Records provided: Begin
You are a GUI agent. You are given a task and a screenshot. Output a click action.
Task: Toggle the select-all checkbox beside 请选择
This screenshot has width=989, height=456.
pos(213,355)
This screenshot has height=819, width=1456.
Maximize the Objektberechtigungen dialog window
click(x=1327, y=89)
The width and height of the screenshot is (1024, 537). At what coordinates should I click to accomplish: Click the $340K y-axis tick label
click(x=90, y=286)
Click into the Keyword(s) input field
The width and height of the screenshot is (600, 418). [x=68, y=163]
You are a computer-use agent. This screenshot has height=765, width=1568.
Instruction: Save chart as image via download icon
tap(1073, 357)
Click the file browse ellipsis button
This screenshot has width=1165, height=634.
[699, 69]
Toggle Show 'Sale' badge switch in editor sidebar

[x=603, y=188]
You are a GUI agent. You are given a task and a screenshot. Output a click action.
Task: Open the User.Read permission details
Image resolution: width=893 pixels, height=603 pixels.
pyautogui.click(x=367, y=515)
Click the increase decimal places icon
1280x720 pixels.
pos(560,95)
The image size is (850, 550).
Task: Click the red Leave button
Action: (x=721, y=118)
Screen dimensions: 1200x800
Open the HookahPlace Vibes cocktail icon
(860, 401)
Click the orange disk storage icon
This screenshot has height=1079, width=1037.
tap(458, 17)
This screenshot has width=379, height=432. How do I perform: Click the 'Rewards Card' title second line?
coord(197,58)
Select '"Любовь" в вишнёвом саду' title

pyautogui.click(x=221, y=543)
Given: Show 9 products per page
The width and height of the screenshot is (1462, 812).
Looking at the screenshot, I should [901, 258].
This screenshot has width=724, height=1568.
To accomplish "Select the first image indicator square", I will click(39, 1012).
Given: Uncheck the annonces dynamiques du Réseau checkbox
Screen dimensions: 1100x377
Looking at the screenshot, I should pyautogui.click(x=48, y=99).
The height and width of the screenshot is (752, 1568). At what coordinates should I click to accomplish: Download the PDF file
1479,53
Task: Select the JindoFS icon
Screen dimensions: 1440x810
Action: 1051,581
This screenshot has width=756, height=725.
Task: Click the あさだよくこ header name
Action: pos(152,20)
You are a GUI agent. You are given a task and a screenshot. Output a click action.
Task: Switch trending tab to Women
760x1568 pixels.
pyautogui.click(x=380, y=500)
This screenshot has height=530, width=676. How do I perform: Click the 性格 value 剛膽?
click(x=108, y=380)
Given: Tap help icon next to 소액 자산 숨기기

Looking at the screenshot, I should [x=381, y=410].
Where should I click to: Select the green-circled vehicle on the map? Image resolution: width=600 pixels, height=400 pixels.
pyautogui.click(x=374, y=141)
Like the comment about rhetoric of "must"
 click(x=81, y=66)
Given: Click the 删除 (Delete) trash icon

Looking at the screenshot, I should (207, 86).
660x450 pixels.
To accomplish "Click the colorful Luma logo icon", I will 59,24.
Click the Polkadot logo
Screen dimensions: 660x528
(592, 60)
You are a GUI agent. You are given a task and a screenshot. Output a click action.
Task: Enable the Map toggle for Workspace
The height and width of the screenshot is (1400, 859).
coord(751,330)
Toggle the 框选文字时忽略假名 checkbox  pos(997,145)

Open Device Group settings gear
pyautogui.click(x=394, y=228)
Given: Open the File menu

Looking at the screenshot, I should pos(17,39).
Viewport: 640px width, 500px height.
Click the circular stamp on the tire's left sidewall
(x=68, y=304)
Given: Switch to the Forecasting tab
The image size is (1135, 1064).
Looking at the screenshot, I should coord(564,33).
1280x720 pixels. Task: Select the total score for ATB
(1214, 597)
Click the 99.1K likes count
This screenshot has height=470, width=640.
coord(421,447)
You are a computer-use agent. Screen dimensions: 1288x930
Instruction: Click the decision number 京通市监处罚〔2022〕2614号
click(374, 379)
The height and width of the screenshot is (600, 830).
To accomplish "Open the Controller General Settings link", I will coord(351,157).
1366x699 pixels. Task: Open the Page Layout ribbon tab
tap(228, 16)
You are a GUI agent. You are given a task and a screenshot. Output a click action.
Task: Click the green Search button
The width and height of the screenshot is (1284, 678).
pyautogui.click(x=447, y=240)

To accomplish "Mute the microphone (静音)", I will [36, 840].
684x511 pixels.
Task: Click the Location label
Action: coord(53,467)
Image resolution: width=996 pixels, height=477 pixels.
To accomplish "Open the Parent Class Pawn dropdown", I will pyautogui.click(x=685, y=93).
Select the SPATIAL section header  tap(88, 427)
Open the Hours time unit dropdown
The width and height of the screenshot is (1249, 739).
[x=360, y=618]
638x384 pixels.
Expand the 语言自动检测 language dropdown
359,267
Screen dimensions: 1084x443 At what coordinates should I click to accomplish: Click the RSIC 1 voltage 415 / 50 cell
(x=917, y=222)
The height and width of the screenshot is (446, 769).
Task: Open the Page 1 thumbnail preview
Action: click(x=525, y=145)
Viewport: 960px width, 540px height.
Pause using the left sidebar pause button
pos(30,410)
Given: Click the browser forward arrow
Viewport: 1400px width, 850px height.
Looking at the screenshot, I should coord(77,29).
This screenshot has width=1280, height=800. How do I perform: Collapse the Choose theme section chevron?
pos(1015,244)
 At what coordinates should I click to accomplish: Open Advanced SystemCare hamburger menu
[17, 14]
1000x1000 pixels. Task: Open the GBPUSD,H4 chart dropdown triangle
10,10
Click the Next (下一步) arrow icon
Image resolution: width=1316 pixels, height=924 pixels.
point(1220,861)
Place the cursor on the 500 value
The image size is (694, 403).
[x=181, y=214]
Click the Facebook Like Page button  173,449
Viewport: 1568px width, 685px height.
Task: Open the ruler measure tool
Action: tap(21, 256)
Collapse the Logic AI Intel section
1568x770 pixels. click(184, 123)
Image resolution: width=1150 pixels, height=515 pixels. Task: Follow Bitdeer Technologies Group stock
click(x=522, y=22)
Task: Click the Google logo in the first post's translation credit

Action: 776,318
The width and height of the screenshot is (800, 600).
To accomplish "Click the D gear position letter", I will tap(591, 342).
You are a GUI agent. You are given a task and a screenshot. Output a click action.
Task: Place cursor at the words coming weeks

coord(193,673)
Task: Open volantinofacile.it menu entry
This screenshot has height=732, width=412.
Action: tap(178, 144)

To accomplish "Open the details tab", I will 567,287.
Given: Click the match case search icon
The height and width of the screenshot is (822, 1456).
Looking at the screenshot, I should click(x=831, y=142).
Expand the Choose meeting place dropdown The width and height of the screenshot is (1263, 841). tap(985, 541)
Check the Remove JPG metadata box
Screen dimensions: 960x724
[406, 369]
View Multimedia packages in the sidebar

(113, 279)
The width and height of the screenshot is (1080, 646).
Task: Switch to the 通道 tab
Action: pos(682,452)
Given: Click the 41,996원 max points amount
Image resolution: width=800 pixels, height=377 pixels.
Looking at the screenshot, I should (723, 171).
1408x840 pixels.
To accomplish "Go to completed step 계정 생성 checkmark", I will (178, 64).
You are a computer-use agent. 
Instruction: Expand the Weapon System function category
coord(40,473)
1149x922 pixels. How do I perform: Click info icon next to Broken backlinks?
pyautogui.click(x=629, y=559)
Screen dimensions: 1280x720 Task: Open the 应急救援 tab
Records provided: End
In how many lines of the records does the word "computer" occur? Reply with the number only.

## Response for this exercise
3